How do computers store, process and interpret data? In this post we will explore through the medium of simple programs how this happens.
Disclaimers and license
Moodle™ is a registered trademark of ‘Martin Dougiamas’ – moodle.com/trademarks.
Ubuntu® is a registered trademark of Canonical Ltd – www.ubuntu.com/legal/terms-and-policies/intellectual-property-policy
Other names / logos can be trademarks of their respective owners. Please review their website for details.
I am independent from the organisations listed above and am in no way writing for or endorsed by them.
All code presented has been written by myself. Please feel free to copy and adapt for ‘educational’ purposes only.
Before we start
To understand how data can be processed and interpreted by a computer, we really need to understand at a basic level what a CPU (Central Processing Unit) actually does (or at least one following the Von Neumann architecture – en.wikipedia.org/wiki/Von_Neumann_architecture). When running it operates the ‘Instruction cycle’, which it repeats over and over again, its cyclic – en.wikipedia.org/wiki/Instruction_cycle. This in effect gets data and instructions (what to do with the data) from memory, processes it and puts the result back in memory.

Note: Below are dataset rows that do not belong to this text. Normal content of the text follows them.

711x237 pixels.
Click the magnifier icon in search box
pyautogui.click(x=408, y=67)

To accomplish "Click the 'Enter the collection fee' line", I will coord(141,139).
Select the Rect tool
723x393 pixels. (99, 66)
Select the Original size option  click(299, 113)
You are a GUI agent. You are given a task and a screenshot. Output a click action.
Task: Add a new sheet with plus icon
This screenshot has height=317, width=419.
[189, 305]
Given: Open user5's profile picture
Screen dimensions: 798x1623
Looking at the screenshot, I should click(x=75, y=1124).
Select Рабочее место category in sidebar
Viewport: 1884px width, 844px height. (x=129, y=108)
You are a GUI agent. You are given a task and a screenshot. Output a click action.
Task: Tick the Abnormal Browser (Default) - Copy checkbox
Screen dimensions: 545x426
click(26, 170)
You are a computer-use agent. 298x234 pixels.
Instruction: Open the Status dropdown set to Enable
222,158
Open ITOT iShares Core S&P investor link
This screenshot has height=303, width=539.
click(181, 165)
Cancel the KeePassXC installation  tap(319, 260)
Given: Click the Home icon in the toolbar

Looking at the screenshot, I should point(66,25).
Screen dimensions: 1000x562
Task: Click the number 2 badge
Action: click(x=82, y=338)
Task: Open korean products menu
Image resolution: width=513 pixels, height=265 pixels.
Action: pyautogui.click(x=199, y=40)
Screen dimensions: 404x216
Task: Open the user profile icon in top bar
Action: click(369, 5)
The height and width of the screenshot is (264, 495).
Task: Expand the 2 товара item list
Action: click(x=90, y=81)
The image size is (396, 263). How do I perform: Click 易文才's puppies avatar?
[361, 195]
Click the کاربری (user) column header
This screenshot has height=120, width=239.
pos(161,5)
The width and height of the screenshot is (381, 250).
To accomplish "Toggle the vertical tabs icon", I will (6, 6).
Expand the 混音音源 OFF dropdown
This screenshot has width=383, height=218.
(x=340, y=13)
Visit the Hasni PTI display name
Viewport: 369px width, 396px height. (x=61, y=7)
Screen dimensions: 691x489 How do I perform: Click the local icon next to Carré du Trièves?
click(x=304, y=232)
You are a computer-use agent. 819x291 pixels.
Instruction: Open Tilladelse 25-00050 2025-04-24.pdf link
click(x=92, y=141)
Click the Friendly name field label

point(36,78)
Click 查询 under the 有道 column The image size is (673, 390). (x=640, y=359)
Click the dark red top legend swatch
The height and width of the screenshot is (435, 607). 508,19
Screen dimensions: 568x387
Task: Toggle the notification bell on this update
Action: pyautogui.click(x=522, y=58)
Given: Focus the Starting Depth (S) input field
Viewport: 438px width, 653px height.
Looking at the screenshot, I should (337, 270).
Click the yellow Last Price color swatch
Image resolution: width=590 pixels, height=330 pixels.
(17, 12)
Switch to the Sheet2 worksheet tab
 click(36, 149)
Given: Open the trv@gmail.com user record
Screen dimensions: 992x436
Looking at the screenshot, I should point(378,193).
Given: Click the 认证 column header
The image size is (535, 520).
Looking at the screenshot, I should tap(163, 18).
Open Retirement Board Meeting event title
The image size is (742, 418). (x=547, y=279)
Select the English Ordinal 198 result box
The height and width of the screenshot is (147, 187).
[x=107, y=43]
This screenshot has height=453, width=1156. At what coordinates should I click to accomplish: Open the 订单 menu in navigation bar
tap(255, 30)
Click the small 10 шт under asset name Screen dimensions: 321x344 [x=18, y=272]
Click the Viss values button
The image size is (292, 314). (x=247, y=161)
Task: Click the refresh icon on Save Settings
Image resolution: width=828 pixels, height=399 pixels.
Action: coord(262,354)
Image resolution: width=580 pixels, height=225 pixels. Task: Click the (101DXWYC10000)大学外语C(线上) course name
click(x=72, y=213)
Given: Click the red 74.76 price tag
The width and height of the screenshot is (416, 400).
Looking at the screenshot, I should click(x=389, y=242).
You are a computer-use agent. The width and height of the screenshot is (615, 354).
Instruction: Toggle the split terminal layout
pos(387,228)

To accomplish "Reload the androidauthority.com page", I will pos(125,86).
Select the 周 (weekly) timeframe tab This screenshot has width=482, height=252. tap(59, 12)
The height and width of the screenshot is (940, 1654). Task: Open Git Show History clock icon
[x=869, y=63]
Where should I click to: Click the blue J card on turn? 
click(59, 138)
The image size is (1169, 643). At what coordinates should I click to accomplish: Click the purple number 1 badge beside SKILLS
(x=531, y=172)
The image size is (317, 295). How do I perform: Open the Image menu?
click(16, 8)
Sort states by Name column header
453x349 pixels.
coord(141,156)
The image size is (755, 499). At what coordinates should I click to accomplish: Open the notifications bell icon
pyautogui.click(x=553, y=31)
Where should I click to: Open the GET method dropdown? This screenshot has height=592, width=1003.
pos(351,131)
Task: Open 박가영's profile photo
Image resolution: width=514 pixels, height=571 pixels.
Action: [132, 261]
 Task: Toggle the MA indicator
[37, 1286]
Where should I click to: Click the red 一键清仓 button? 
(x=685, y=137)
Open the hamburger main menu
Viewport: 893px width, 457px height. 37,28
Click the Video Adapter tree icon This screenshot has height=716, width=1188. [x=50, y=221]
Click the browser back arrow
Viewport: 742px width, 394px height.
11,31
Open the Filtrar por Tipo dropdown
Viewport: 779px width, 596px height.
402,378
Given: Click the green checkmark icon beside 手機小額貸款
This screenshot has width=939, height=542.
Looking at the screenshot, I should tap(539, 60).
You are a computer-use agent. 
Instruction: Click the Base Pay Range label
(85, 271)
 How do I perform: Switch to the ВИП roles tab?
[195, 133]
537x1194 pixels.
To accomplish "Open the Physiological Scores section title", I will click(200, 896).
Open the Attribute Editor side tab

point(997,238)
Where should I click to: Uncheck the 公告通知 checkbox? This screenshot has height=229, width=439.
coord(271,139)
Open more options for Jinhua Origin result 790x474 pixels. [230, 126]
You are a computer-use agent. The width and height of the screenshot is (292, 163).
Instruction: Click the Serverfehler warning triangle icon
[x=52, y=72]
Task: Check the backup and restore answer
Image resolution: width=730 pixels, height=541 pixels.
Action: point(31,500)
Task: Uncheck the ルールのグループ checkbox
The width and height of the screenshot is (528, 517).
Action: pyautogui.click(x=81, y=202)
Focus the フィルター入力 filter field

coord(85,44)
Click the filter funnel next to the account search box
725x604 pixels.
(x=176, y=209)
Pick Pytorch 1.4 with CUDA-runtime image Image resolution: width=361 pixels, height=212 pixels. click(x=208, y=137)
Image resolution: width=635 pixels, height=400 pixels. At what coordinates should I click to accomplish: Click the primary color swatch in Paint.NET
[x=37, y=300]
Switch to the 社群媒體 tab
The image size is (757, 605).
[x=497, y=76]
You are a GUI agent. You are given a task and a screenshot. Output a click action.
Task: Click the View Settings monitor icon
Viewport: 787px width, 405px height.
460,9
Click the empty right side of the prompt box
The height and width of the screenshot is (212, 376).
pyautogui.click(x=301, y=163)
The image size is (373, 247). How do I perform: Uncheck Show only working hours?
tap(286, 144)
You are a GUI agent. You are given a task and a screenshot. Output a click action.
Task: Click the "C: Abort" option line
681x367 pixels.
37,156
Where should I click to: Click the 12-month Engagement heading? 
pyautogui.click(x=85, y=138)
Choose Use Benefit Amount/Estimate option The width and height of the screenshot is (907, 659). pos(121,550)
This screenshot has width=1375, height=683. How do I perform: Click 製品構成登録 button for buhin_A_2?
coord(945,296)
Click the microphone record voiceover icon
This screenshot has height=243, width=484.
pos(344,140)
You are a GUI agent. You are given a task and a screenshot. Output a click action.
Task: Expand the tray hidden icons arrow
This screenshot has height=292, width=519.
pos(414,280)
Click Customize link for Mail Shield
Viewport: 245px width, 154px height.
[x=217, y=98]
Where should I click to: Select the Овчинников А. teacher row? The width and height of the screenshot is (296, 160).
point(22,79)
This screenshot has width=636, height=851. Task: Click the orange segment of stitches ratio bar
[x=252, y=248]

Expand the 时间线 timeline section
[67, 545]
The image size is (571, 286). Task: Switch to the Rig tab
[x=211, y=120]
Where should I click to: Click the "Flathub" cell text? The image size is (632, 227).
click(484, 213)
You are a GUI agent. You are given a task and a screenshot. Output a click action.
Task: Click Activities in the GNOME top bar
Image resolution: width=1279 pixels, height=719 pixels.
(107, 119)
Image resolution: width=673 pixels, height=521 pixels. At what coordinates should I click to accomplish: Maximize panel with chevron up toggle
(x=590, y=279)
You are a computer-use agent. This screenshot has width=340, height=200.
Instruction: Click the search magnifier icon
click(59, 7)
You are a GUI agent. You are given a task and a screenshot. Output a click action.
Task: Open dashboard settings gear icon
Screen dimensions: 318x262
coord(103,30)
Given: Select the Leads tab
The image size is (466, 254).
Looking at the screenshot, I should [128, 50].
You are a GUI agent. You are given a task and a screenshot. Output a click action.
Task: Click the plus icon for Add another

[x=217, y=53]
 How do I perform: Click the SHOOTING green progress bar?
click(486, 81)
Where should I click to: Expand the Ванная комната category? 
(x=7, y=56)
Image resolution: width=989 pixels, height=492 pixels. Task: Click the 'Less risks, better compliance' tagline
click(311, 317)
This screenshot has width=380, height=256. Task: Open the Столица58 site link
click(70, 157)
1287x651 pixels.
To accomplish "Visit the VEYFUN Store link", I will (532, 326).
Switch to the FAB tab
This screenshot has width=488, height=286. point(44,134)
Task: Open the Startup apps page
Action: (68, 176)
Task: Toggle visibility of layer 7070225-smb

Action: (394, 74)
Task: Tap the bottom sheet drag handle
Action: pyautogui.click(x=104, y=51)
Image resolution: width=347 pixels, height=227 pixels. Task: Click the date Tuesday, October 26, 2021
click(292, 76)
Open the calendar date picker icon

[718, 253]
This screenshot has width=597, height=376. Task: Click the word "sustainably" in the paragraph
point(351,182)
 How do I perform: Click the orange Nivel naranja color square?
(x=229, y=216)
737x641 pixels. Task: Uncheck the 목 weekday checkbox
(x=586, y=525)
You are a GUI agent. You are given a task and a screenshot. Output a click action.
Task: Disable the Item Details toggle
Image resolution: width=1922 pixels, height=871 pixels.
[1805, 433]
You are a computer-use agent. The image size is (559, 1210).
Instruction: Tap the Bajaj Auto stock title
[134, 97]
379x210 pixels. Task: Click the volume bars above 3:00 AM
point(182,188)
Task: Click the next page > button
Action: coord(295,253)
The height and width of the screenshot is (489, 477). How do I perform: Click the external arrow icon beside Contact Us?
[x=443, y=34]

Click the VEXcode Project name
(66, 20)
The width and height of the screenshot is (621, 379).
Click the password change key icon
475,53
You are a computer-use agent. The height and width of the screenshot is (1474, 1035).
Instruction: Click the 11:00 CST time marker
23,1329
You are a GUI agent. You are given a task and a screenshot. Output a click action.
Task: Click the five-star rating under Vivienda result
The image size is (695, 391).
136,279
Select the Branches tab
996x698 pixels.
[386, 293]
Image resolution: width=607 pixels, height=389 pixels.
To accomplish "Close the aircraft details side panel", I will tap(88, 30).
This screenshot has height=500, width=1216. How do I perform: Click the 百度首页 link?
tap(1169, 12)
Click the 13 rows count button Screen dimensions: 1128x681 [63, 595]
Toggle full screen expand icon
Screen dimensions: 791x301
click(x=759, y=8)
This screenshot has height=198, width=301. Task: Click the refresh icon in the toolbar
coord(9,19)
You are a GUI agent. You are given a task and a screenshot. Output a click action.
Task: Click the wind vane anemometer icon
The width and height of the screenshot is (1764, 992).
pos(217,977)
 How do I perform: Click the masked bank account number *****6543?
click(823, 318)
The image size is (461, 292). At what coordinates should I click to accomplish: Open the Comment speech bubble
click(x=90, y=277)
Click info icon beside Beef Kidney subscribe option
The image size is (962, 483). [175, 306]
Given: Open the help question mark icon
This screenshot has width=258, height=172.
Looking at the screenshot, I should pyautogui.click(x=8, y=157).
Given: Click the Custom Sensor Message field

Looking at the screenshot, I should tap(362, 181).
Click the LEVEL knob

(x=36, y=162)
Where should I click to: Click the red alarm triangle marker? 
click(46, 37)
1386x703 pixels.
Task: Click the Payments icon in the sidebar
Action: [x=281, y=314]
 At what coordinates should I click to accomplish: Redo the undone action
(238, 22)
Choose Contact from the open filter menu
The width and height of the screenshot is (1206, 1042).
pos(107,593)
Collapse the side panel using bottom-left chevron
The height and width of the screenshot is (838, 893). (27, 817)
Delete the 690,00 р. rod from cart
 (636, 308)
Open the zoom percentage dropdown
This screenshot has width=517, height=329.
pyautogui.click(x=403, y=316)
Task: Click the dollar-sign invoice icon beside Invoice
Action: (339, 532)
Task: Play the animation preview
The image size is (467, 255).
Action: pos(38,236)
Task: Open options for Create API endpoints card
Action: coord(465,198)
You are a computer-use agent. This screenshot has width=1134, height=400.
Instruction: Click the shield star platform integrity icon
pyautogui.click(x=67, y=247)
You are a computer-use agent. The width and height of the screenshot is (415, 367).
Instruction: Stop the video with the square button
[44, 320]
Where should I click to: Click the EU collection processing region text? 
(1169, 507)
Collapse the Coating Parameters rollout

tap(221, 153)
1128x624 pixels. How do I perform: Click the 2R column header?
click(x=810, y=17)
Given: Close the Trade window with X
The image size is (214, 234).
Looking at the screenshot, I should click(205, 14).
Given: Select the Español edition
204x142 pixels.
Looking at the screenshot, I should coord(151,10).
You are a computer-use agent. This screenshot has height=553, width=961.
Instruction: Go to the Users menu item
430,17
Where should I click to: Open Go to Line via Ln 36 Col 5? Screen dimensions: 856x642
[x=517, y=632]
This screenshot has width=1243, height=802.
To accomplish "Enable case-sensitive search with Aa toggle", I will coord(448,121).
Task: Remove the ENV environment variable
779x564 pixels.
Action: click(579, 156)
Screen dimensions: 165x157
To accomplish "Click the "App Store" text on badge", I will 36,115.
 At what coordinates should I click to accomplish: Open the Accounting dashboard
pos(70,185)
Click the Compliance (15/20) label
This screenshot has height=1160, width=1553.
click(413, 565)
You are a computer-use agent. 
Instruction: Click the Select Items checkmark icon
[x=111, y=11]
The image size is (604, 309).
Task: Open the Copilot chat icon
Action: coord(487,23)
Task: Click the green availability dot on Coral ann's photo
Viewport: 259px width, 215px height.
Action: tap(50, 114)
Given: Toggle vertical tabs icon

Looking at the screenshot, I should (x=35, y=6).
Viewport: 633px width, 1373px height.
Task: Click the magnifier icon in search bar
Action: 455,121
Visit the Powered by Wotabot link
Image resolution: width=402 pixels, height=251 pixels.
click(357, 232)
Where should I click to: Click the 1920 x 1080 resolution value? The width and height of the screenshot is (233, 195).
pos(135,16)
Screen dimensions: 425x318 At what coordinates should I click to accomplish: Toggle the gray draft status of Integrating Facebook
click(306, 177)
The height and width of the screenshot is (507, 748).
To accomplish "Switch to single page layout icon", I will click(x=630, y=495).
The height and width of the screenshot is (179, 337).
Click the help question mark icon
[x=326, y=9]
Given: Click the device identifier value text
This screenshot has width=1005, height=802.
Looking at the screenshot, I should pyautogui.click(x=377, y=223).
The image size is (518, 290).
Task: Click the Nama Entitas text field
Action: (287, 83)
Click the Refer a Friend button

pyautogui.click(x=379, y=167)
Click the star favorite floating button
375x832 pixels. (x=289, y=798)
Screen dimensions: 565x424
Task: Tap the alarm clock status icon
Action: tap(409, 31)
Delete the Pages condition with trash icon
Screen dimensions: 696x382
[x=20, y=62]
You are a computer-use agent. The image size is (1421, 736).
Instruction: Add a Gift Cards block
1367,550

Software that is written in a programming language is those ‘instructions’ and may contain data as well as instructions on where the data can be found or inputted by the user. Because CPU instructions are primitive and from a CPU’s point of view, just a number, this is difficult for humans to understand and time consuming to create. Thus there is different ‘levels’ of programming language called ‘generations’. Generally the higher the generation the more powerful the individual syntax elements are and they are easier for humans to understand.
In this post, I will be using ‘C’ which is a third generation language – en.wikipedia.org/wiki/Third-generation_programming_language. This is translated by a ‘compiler’ into ‘assembler’ for the CPU you are using. Assembler is a second generation language that is assembled into a first generation language (in effect binary numbers) by an ‘assembler’ to create ‘machine code’ – en.wikipedia.org/wiki/Machine_code. It is these binary numbers that are the ‘switch states’ that set-up the CPU to perform a given action – an instruction – this ‘set-up’ is undertaken by ‘microcode’ – en.wikipedia.org/wiki/Microcode.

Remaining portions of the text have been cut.